Il regista che ha inaugurato la nuova stagione della Scala riflette sulle contestazioni piovute sul suo spettacolo: «Dissensi o consensi non determinano una carriera»
«Oggi tutta Italia parla di Giuseppe Verdi. E per me basta questo. Perché Verdi se lo merita, si merita introspezione, approfondimento. Perché con le sue opere ci ha fatto sentire comunità come nessun altro. Cosa che oggi non sappiamo più fare». Comunità, avverte Davide Livermore, «non consenso bulgaro, quello non mi è mai interessato. Anzi, mi fa paura». Il giorno dopo il Macbeth di Giuseppe Verdi che ha inaugurato la stagione del Teatro alla Scala il regista torinese torna sui dissensi che hanno salutato il suo spettacolo. «Un conto è riceverli a 25 anni, un contro a 55. Tanto più che non sono i consensi o i dissensi a fare o a distruggere una carriera» dice Livermore che racconta poi come «prendendo un taxi fuori dal teatro il taxista mi ha raccontato di come ha visto in famiglia, insieme agli amici, Macbeth in tv. E per me già questo è emozionante, è qualcosa che mi ripaga del lavoro fatto».

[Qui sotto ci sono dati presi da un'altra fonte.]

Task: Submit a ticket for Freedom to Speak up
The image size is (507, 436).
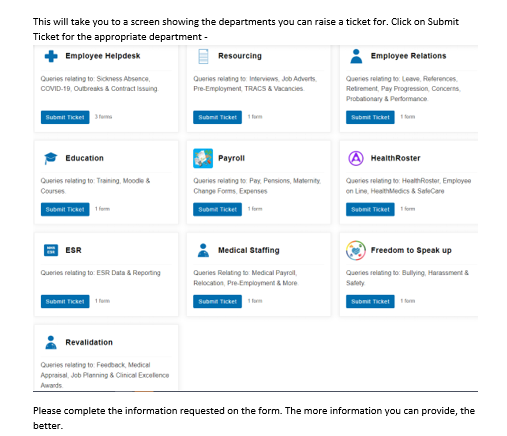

Una regia dal segno fortemente moderno quella di Livermore che ambienta le vicende raccontate in musica da Verdi (l’ispirazione è l’omonima tragedia di William Shakespeare) tra i grattacieli di una metropoli moderna (l’ispirazione di Livermore è il film Inception di Christopher Nolan). «Ma sono sicuro che se avessi ambientato filologicamente la mia regia nella brughiera, con castelli e spade, avrei ricevuto comunque contestazioni. E avrei comunque tradito Verdi. Non scuotere sarebbe stato un tradimento nei confronti del compositore» riflette Livermore felice «di essere andato fino in fondo nella ricerca di uno stile che possa funzionare in teatro e in tv» e convinto che «se fai Verdi per davvero dai sempre fastidio».
Dissensi, anche frasi maleducate piovute dal loggione, lanciate nella penombra della sala durante le uscite finali. «Era la mia quarta inaugurazione consecutiva e indubbiamente un rischio me lo sono preso» dice Livermore convinto che «Verdi ti obbliga ad essere sempre contemporaneo. La scelta di rendere contemporanea l’opera è stata volutissima perché così abbiamo portato l’opera vicino a noi dato che la storia di Macbeth, cioè della capacità distruttiva del potere, è sotto gli occhi di tutti. La sfida è raccontare storie e riraccontarle perché siano nostre e in questo la tecnologia è uno strumento importante».
Tecnologia usata in teatro, ma anche in tv con la realtà aumentata che ha fatto irruzione nella diretta su Rai1 vista da due milioni e 64mila spettatori con il 10.5% di share. «Anche chi è a casa deve sentirsi un privilegiato, perché il teatro deve essere sempre pubblico, per tutti». Il Macbeth diretto da Riccardo Chailly e con Luca Salsi protagonista ha incassato alla Prima due milioni e 330 mila euro (un posto di platea costava 3mila euro). E il 7 dicembre in trend topic al secondo e al terzo posto c’erano gli hastag scaligeri #primascala e #macbeth.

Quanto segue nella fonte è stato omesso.